Lines from the one containing "Image resolution: width=1882" to the end of the records, both ends included and exactly as written, are the whole answer, and no pictures go in it.
====== Supplied information
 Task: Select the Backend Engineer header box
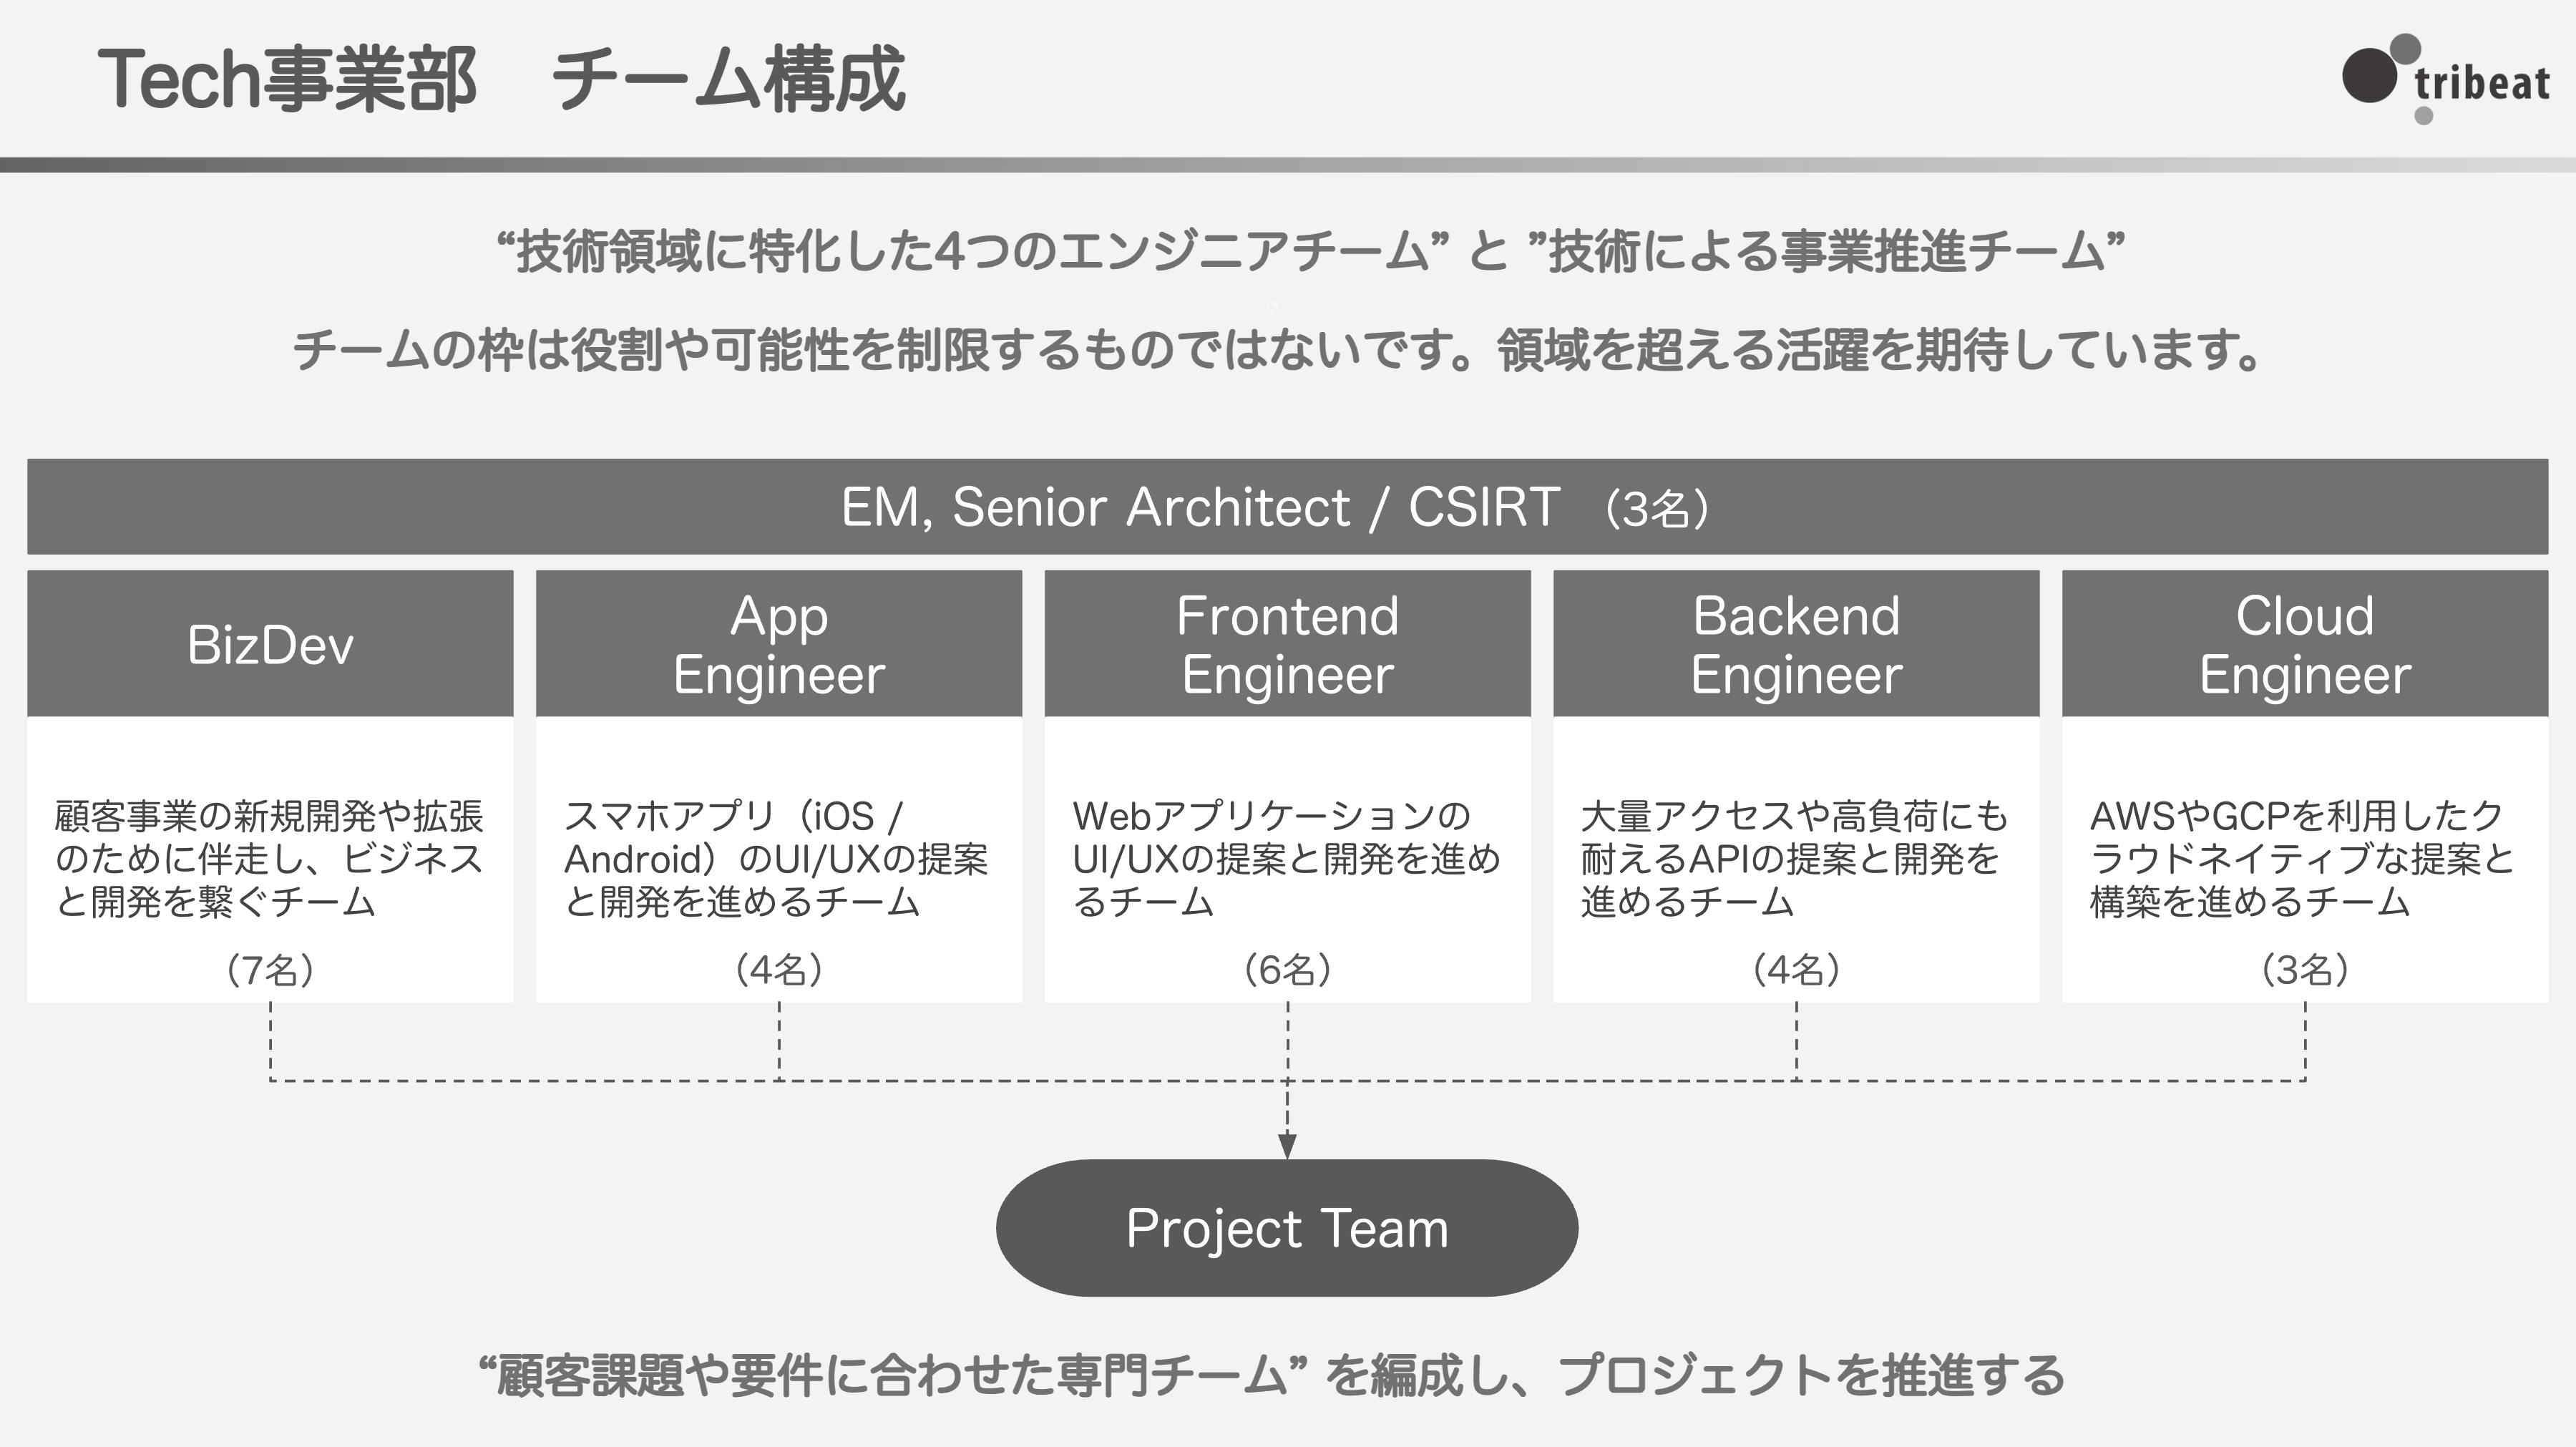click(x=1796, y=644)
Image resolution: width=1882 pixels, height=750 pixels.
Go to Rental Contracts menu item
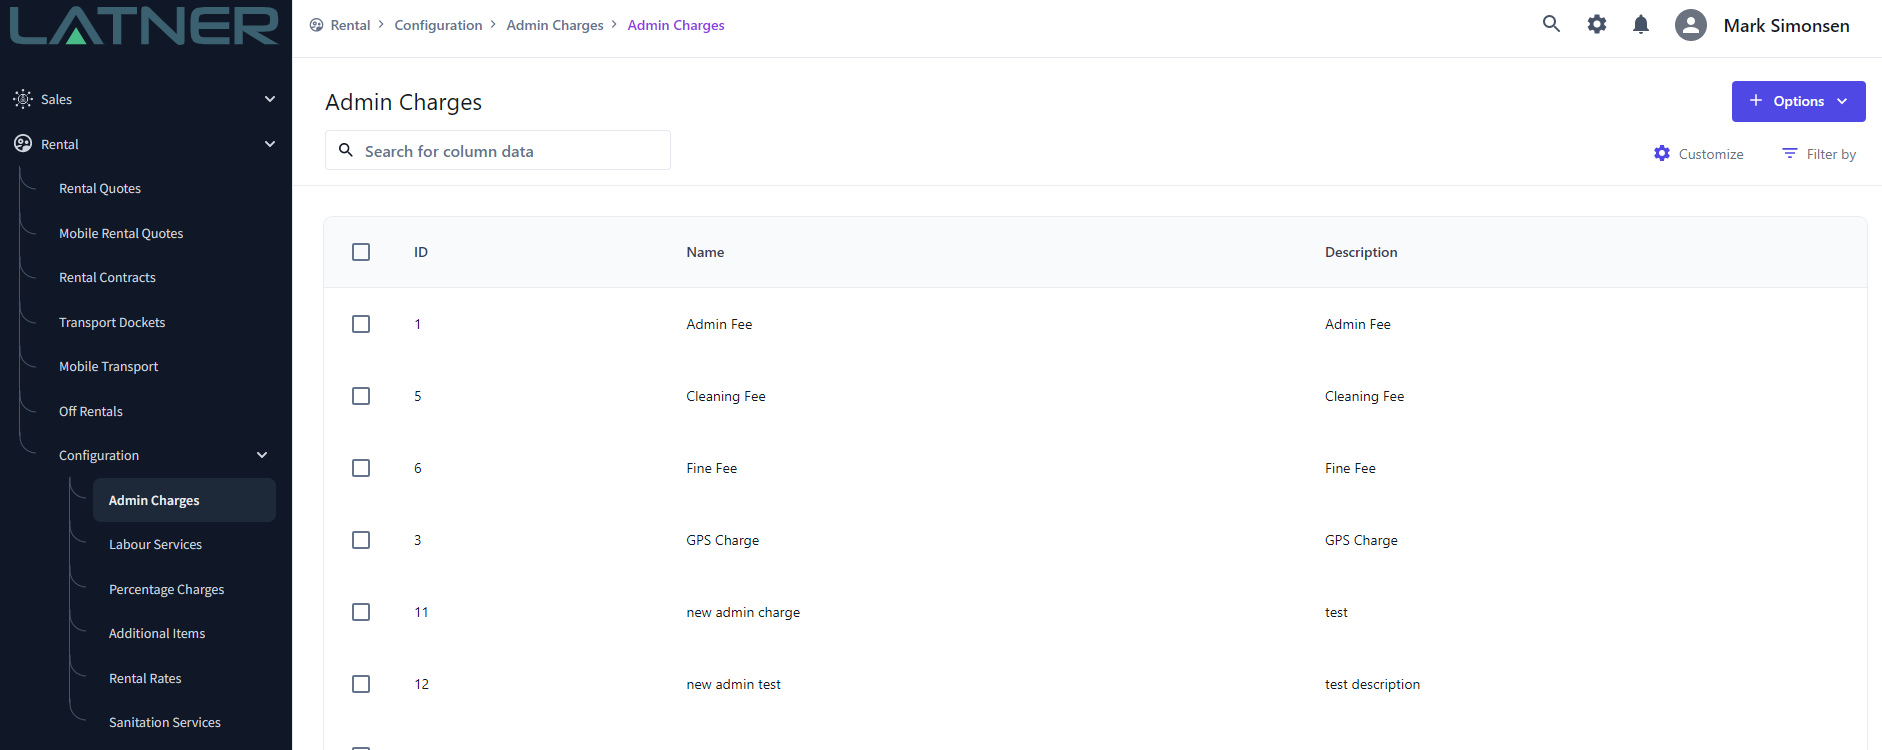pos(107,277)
============
*Written answer:*
Image resolution: width=1882 pixels, height=750 pixels.
Go to Rental Contracts menu item
pos(107,277)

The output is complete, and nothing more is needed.